Records excerpted from a collection

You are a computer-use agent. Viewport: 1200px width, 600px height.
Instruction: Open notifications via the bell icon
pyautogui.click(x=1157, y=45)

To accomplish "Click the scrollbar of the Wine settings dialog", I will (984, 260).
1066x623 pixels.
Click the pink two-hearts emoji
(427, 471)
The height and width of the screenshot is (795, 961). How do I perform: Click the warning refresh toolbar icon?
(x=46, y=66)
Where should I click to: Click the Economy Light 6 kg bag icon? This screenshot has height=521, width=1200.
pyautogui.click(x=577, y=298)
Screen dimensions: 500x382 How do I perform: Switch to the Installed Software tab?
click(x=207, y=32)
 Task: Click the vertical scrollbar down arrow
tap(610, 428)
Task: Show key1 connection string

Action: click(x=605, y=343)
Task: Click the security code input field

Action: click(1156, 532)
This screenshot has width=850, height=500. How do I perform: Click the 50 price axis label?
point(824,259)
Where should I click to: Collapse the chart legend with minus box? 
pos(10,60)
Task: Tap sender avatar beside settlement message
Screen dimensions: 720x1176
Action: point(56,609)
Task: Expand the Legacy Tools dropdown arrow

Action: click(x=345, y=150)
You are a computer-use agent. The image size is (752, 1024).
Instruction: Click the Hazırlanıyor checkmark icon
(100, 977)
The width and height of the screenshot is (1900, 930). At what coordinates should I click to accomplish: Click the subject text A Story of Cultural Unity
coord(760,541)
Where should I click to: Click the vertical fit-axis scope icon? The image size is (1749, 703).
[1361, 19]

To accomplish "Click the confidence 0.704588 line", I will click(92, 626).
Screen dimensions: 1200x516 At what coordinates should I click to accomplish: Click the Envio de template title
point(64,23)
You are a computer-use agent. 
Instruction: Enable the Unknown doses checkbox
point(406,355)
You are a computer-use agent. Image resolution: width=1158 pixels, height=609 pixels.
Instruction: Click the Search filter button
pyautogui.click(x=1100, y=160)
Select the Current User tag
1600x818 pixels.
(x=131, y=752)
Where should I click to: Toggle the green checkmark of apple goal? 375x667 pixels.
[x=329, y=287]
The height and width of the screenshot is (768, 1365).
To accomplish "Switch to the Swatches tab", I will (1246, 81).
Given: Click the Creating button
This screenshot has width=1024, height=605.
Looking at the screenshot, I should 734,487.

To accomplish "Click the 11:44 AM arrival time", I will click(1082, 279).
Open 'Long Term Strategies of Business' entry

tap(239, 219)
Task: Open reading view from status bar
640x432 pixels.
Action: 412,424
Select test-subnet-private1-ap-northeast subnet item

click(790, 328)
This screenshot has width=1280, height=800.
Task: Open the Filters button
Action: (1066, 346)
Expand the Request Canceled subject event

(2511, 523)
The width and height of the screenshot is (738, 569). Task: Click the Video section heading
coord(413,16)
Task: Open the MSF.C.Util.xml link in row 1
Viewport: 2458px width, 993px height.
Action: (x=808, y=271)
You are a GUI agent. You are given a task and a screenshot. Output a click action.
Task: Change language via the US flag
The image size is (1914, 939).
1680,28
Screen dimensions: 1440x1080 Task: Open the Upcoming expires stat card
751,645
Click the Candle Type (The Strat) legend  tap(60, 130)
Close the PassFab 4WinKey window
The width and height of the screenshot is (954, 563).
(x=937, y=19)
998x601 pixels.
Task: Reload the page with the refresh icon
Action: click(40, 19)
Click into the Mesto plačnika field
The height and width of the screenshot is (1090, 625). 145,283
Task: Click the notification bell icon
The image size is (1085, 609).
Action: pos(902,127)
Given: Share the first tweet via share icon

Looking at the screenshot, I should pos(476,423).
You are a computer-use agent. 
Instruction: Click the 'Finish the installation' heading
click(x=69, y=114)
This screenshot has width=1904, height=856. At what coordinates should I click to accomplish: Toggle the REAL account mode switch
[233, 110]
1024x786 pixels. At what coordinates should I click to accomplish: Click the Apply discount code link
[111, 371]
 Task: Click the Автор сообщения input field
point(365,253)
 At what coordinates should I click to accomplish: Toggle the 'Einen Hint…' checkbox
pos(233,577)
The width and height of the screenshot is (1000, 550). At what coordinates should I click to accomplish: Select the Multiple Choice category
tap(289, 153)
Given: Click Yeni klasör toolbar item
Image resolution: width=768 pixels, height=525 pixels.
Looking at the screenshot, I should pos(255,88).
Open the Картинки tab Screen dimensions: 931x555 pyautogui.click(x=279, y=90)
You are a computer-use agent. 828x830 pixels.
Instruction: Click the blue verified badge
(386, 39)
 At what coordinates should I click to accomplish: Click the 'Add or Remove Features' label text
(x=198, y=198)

Instructions to follow: Count how many lines of the data include the word "computer". Your reply should be that number alone.

Exercise solution: 6